Isso significa que qualquer variação relevante no custo de combustível pode:

  • Comprometer a rentabilidade de rotas;
  • Exigir reajustes tarifários;
  • Redefinir planejamento de malha aérea;
  • Impactar diretamente a competitividade.

 

Em cenários de alta volatilidade, decisões que antes eram operacionais passam a ser estratégicas.

A pergunta deixa de ser apenas “quanto custa abastecer” e passa a ser:

Como proteger a operação diante de um custo imprevisível?

 

O papel estratégico da área de compras

É nesse ponto que a área de compras deixa de ser uma função transacional e assume um papel estratégico dentro das organizações.

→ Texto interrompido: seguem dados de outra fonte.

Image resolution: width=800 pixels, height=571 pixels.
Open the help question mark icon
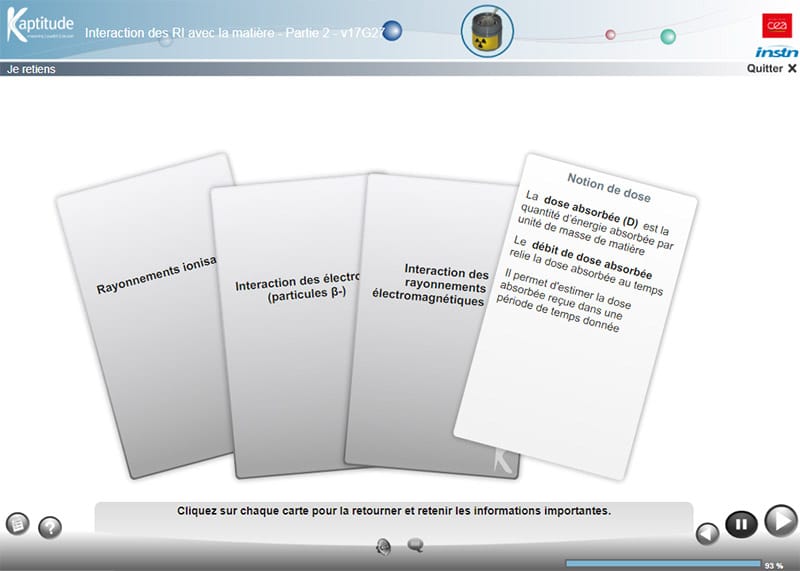click(49, 527)
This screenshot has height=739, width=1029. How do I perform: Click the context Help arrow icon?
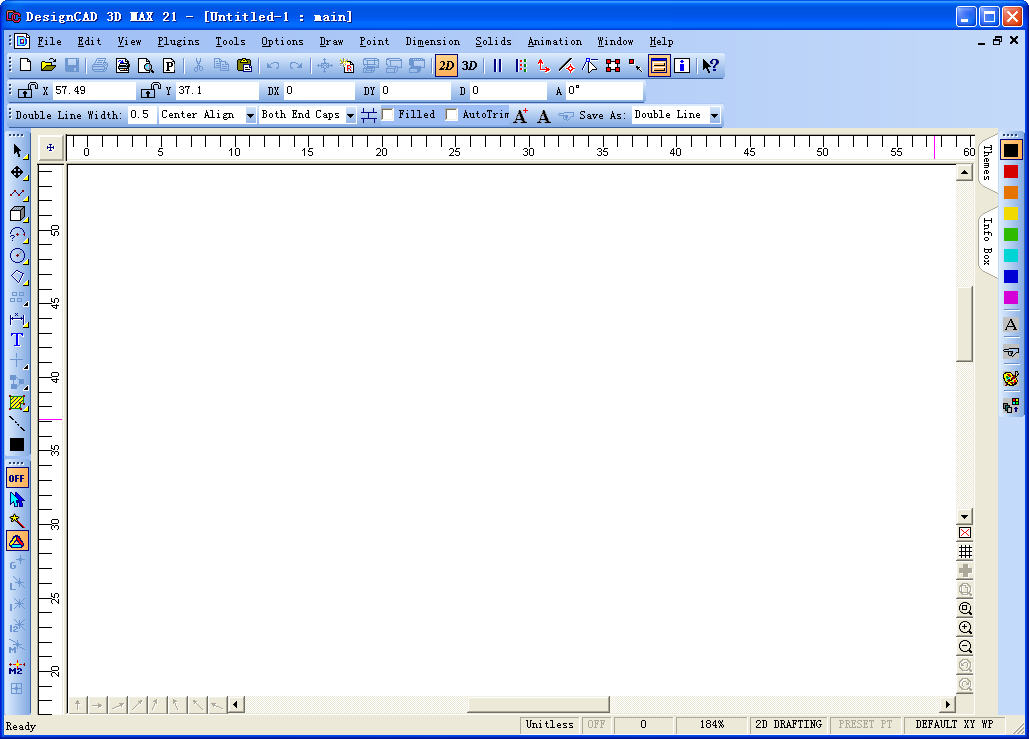pos(710,66)
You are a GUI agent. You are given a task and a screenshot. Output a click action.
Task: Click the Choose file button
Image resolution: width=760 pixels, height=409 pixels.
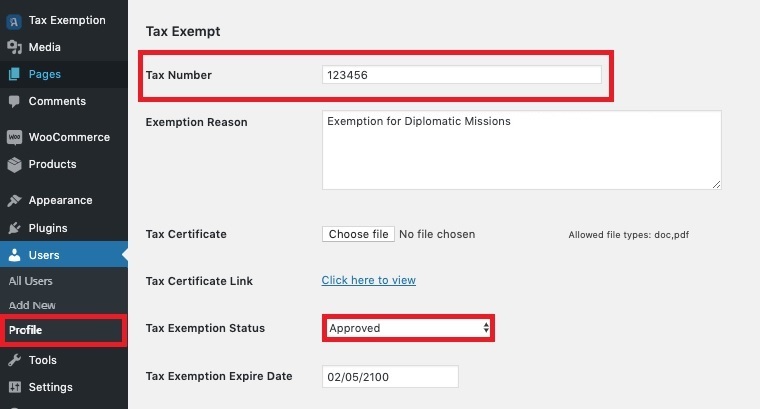point(358,234)
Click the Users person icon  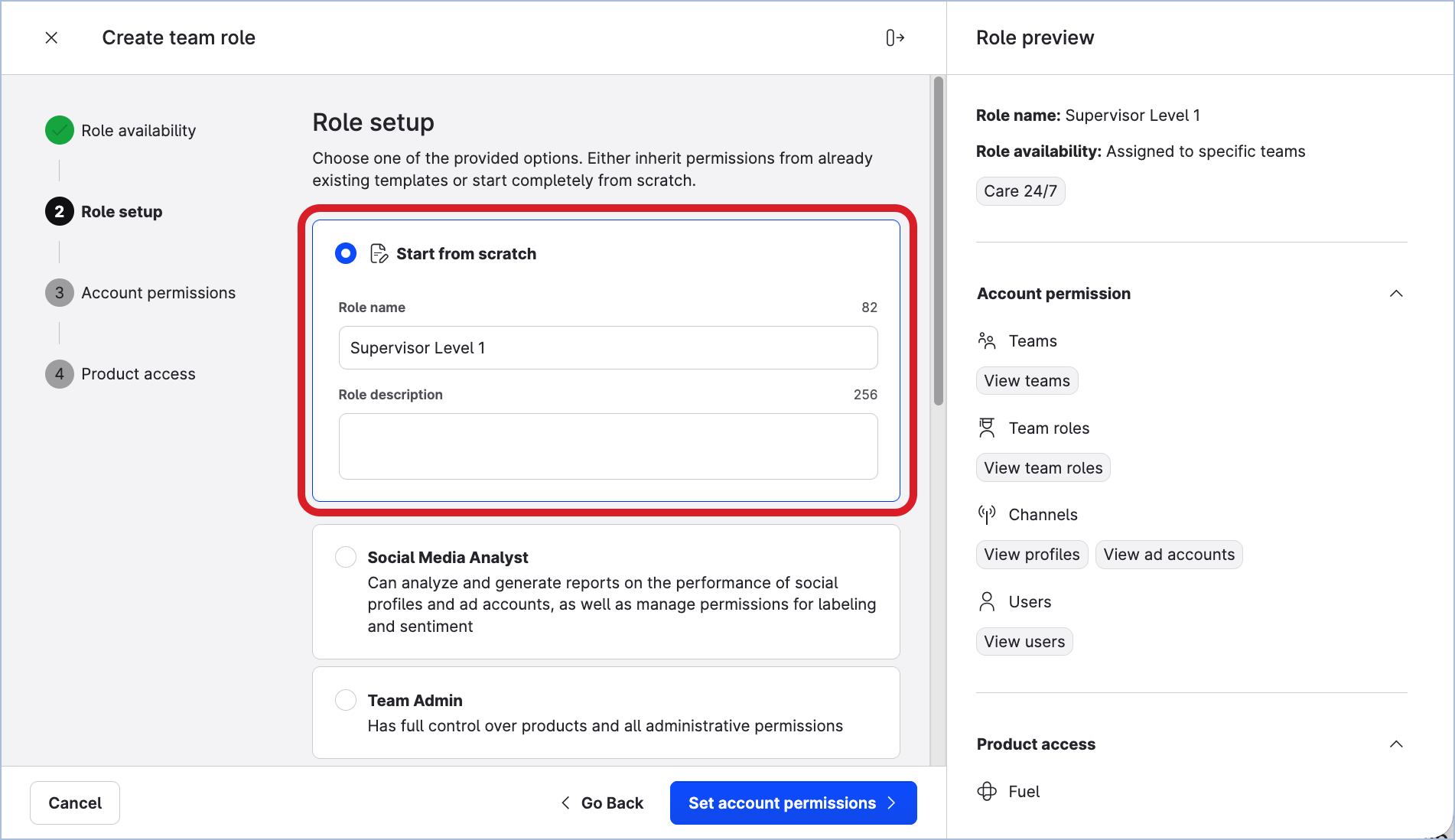[x=987, y=602]
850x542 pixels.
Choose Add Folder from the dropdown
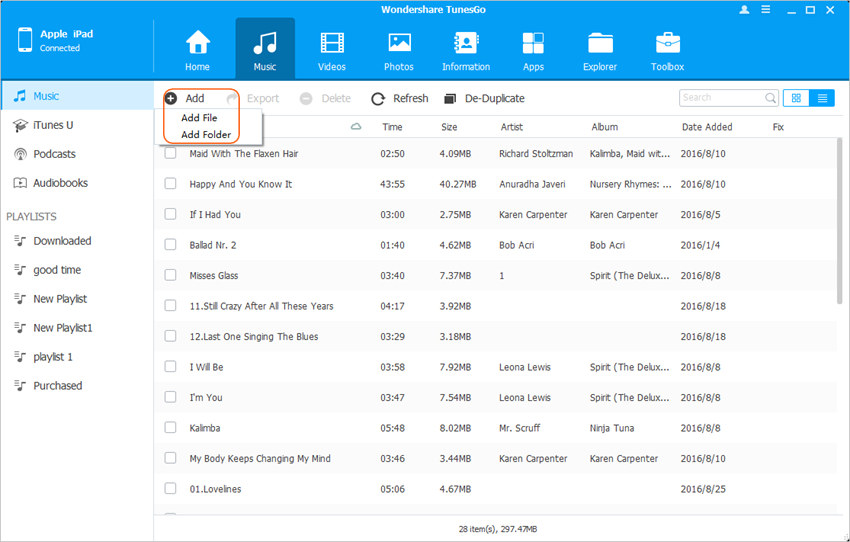pos(205,134)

Em contextos de crise global, comprar bem não significa apenas negociar preço. Significa:

  1. Antecipar movimentos de mercado
  2. Avaliar riscos geopolíticos
  3. Diversificar fornecedores
  4. Estruturar contratos com maior resiliência
  5. Trabalhar com cenários e projeções

 

Segundo a Deloitte, empresas que estruturam áreas de compras estratégicas conseguem reduzir impactos de volatilidade e aumentar sua capacidade de resposta em ambientes incertos.

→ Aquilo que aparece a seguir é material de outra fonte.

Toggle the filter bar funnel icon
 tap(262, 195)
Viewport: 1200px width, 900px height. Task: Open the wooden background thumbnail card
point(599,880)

No caso do combustível, isso pode envolver estratégias de hedge, contratos de longo prazo com cláusulas flexíveis, monitoramento constante de indicadores globais e integração com planejamento operacional. A decisão de compra passa a ser uma decisão de risco.

 

Volatilidade, risco e cadeia de suprimentos

O impacto do combustível não se limita às companhias aéreas. Ele se propaga por toda a cadeia de suprimentos.

O aumento no custo do diesel, por exemplo, afeta o transporte rodoviário, a logística de distribuição, os custos industriais e o preço final de produtos. 

Segundo o World Bank, choques no preço de energia têm efeito direto na inflação global e na estrutura de custos das cadeias produtivas.

Isso reforça um ponto central: o custo do combustível não é apenas uma variável isolada, ele é um multiplicador de impacto.

Para áreas de compras, isso exige uma visão mais ampla, que considere:

  • Interdependência entre fornecedores;
  • Sensibilidade da cadeia a variações externas;
  • Capacidade de adaptação da operação;
  • Exposição a riscos logísticos.

 

Da reação à antecipação

Empresas que atuam de forma reativa tendem a absorver o impacto quando ele já está materializado. Já aquelas que operam com maturidade em supply chain e compras conseguem antecipar movimentos e reduzir exposição.

Isso envolve:

  • Monitoramento contínuo de cenários globais;
  • Uso de dados para simulação de impacto;
  • Integração entre compras, operação e finanças;
  • Governança estruturada de fornecedores.

 

Em um ambiente volátil, previsibilidade não significa eliminar riscos, significa estar preparado para eles.

 

O papel da Orbe na gestão de cenários complexos

A atuação da Orbe se conecta diretamente a esse contexto. Mais do que acompanhar indicadores, a empresa atua na leitura integrada entre operação, contratos e cadeia de suprimentos, ajudando seus clientes a transformar variáveis externas em decisões estruturadas.

Isso inclui:

  1. Análise de impacto operacional de custos
  2. Apoio na estruturação de contratos mais resilientes
  3. Monitoramento de performance e eficiência
  4. Identificação de riscos ocultos na operação
  5. Fortalecimento da governança de supply chain

Em cenários de instabilidade, a diferença entre absorver impacto e sustentar resultado está na capacidade de leitura e resposta.

 

Em um mundo instável, comprar bem é operar melhor

Crises globais continuarão acontecendo e oscilações no preço do combustível também.

A diferença não está no cenário, está na forma como as empresas se posicionam diante dele.

Organizações que tratam compras como função estratégica, que integram dados, operação e risco, e que estruturam decisões com visão de longo prazo tendem a atravessar períodos de instabilidade com mais consistência.

As demais continuam reagindo. E, em um ambiente onde o combustível pode representar até 40% do custo, reagir pode sair caro demais.